Other uses for the dataset
The availability of high resolution imagery is of significant interest in itself, since this is typically very expensive to acquire. This dataset covers locations typically under-represented in high resolution datasets and so will be of significant interest to those who study those locations. All images in this dataset are provided without annotation, so their use in applications such as segmentation or object detection would first require annotation to be performed. However in the ArXiv paper they note: 'Because every image is geo-referenced and timestamped, it is also possible to cross-reference it with any other source of label, for example mapping databases like OpenStreetMap, for building imprints, structure detection, etc'. Nevertheless there are a number of unsupervised or self-supervised techniques which do not required annotated data. In particular self supervised change detection is a technique that can be performed on the Sentinel 2 time series imagery, and where having the high resolution reference could aid with evaluation of predictions.
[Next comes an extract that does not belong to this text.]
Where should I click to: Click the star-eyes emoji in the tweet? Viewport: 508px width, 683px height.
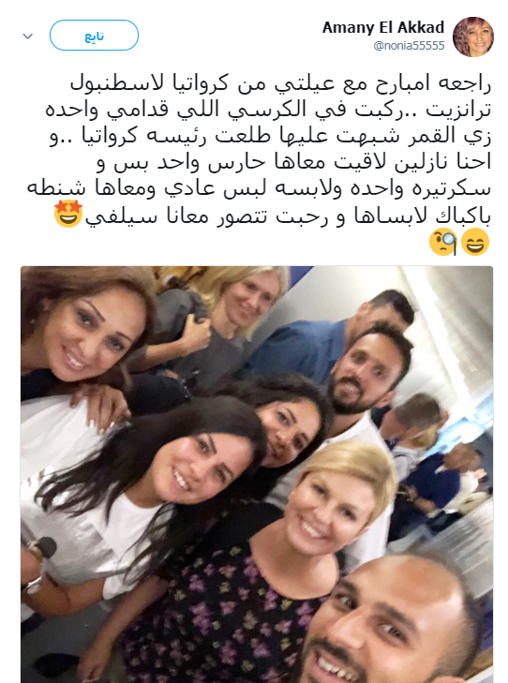pos(68,213)
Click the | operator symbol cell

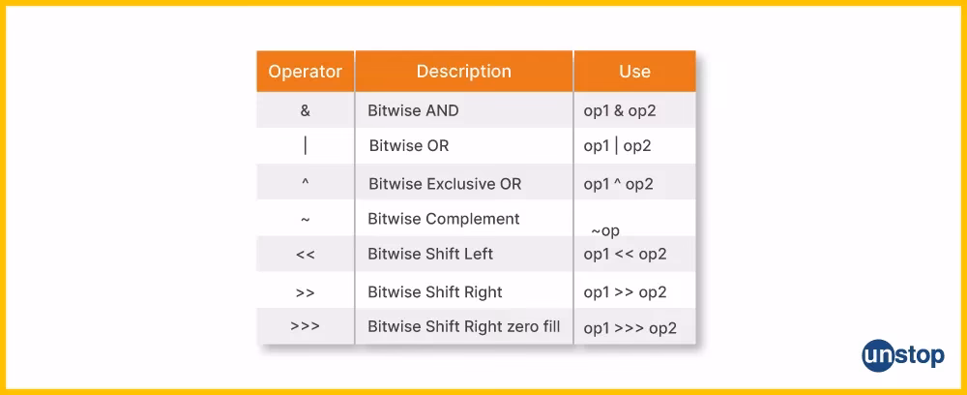306,146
A good introductory read on this topic is the paper Self-supervised Remote Sensing Images Change Detection at Pixel-level
Datasheet
The appendix of the ArXiv paper includes a `Datasheet` for the dataset which describes the motivation, composition, collection process & recommended uses for the dataset following a methodology presented in the paper Datasheets for Datasets. The purpose of including this datasheet is to improve & standardise the quality of the documentation, in order to enable the use of the dataset with confidence and provide transparency and accountability around the production of the dataset itself. I think this is a very welcome inclusion and I hope to see more datasets published with an accompanying Datasheet.
Closing thoughts
Overall I am very impressed by both the size and global nature of the dataset, and the high quality of the documentation and code. Datasets often focus on a particular part of the world (USA mostly) and are often released without clear documentation on how they were produced, making them hard to extend or use with confidence. Therefore WorldStrat demonstrates best practice for publishing a dataset which I hope other publishers will emulate. Sentinel 2 imagery is widely used and so enhancement of its qualities through applications such as super resolution could have significant positive impact on end users. Finally I would like to thank Julien Cornebise for his feedback on the draft of this post.
This type of stratified coverage of a large-scale dataset is so nice to see! Kudos to the dataset creators for the great effort.